Source document —
Starring Ewan McGregor, Christopher Plummer, Mélanie Laurent, Goran Visnjic, Kai Lennox, Mary Page Keller, Keegan Boos, China Shavers, Melissa Tang, Amanda Payton, Luke Diliberto, Lou Taylor Pucci, Bambadjan Bamba, Hana Hwang and Samuel T. Ritter.
Screenplay by Mike Mills.
Directed by Mike Mills.
Distributed by Focus Features. 105 minutes. Rated R.
Highly autobiographical films can be both a blessing and a curse. The writer has extraordinary insight into and passion the subject and yet they have no distance or discretion – what seems vital to them can seem trivial to an audience.
Mike Mills’ Beginners strays into the positive areas much more frequently than the negative. In the film, the writer/director, best known for the impressive indie Thumbsucker, shares his uniquely dysfunctional American family, and in doing so gives us a fascinating look behind the walls of a family’s life.
Mills’ parents were married – happily, by all accounts – for over 40 years. Yet, after his mother died, his father came out – at age 75 – as a proud, happy and active gay man. He lived the lifestyle for a few years before he too passed away.

Data for review —
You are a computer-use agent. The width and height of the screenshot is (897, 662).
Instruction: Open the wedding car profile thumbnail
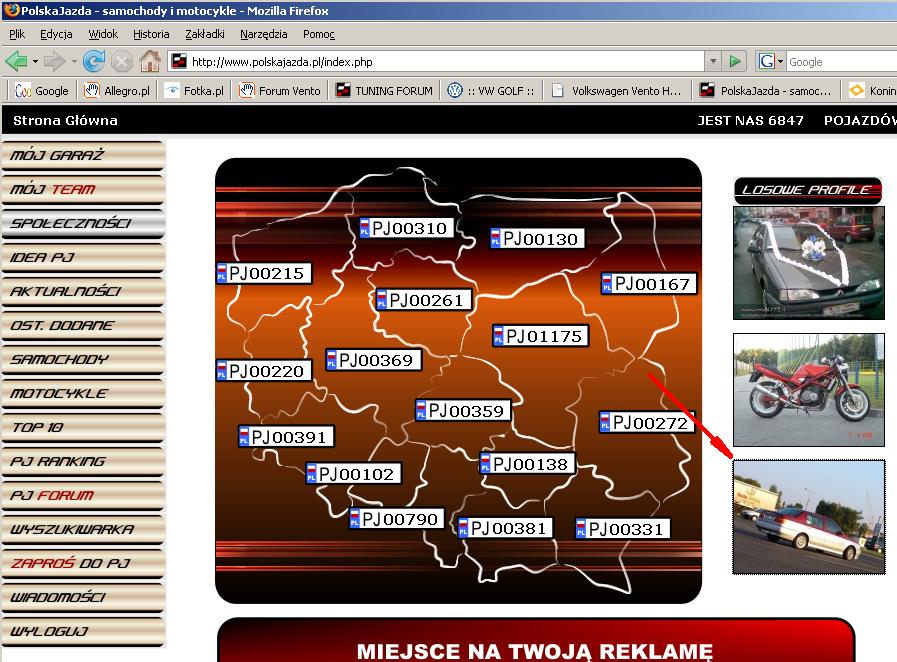coord(808,263)
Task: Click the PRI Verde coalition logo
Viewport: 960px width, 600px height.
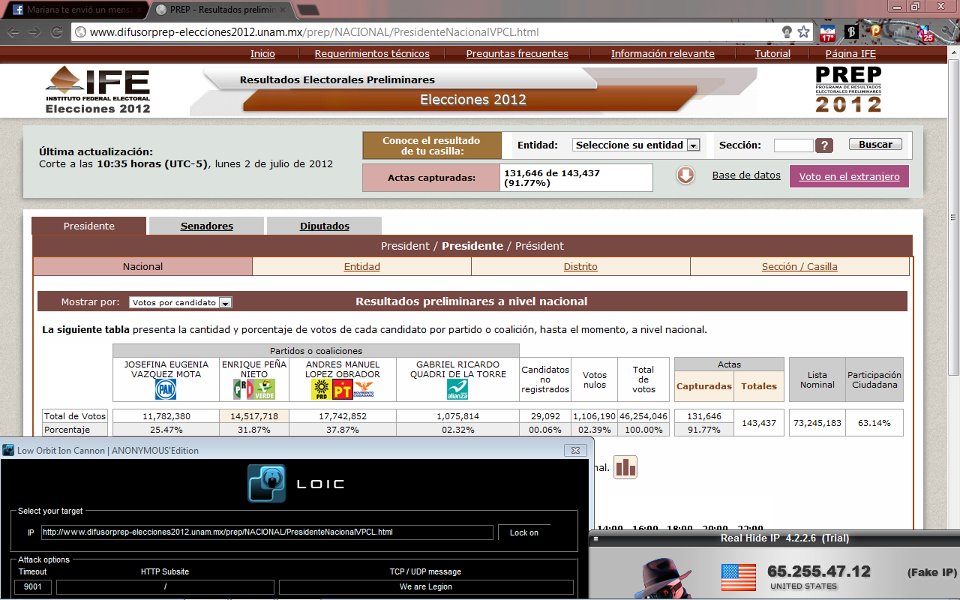Action: point(253,389)
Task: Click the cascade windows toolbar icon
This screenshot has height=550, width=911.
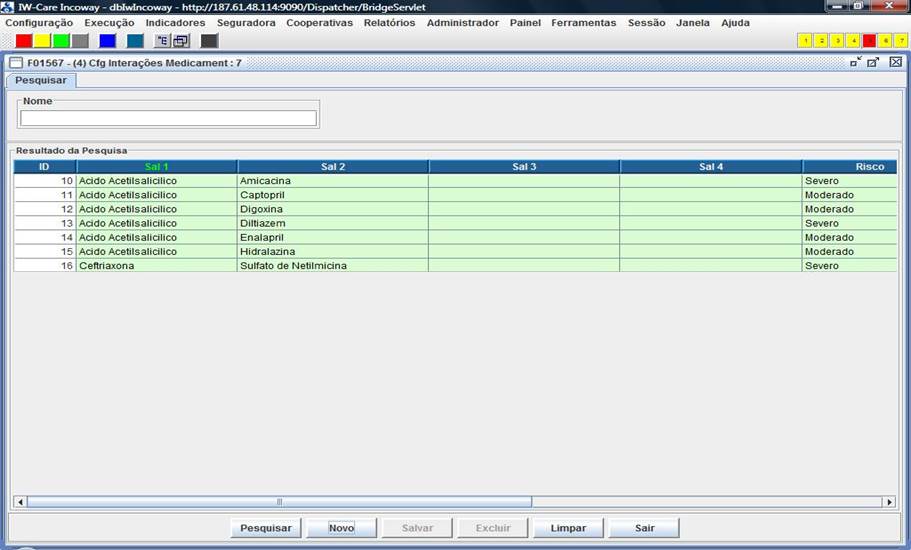Action: pos(181,41)
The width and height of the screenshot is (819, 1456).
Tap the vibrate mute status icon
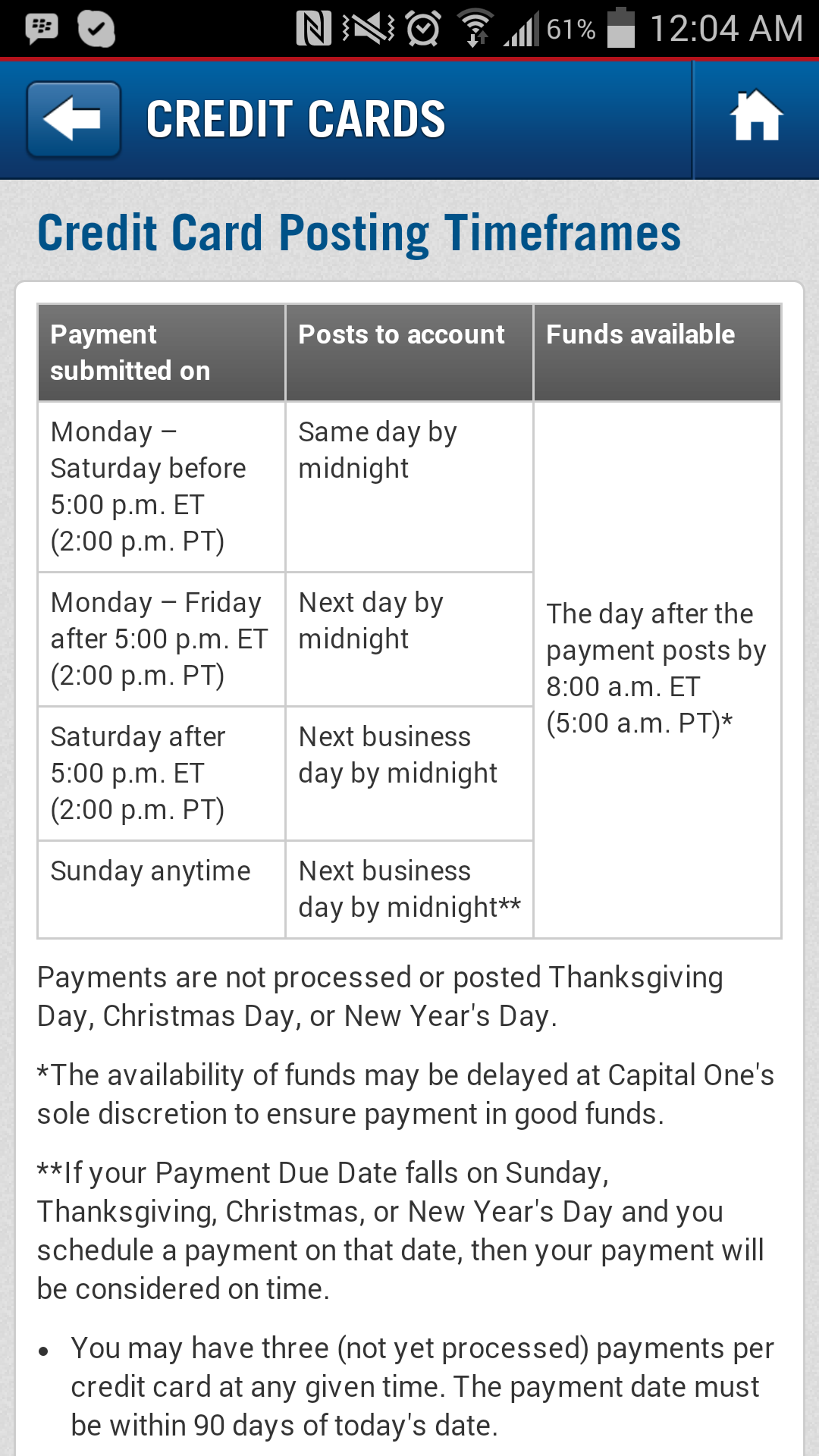point(369,29)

Work instruction 1 — Condense the paragraph of the Beginners review that opens "Mills’ parents were married" into a shorter version that keeps its main facts.
Work instruction 2 — From the Beginners review, write out the passage that begins at the words "Distributed by Focus" and stops after "a family’s life.".
The rows come from a separate source and are unrelated to the Beginners review.

Answer space 1 — Mills’ parents were happily married for over 40 years. After his mother died, his father came out at 75 as a proud, happy and active gay man, and he lived that life for a few years before he also died.

Answer space 2 —
Distributed by Focus Features. 105 minutes. Rated R.
Highly autobiographical films can be both a blessing and a curse. The writer has extraordinary insight into and passion the subject and yet they have no distance or discretion – what seems vital to them can seem trivial to an audience.
Mike Mills’ Beginners strays into the positive areas much more frequently than the negative. In the film, the writer/director, best known for the impressive indie Thumbsucker, shares his uniquely dysfunctional American family, and in doing so gives us a fascinating look behind the walls of a family’s life.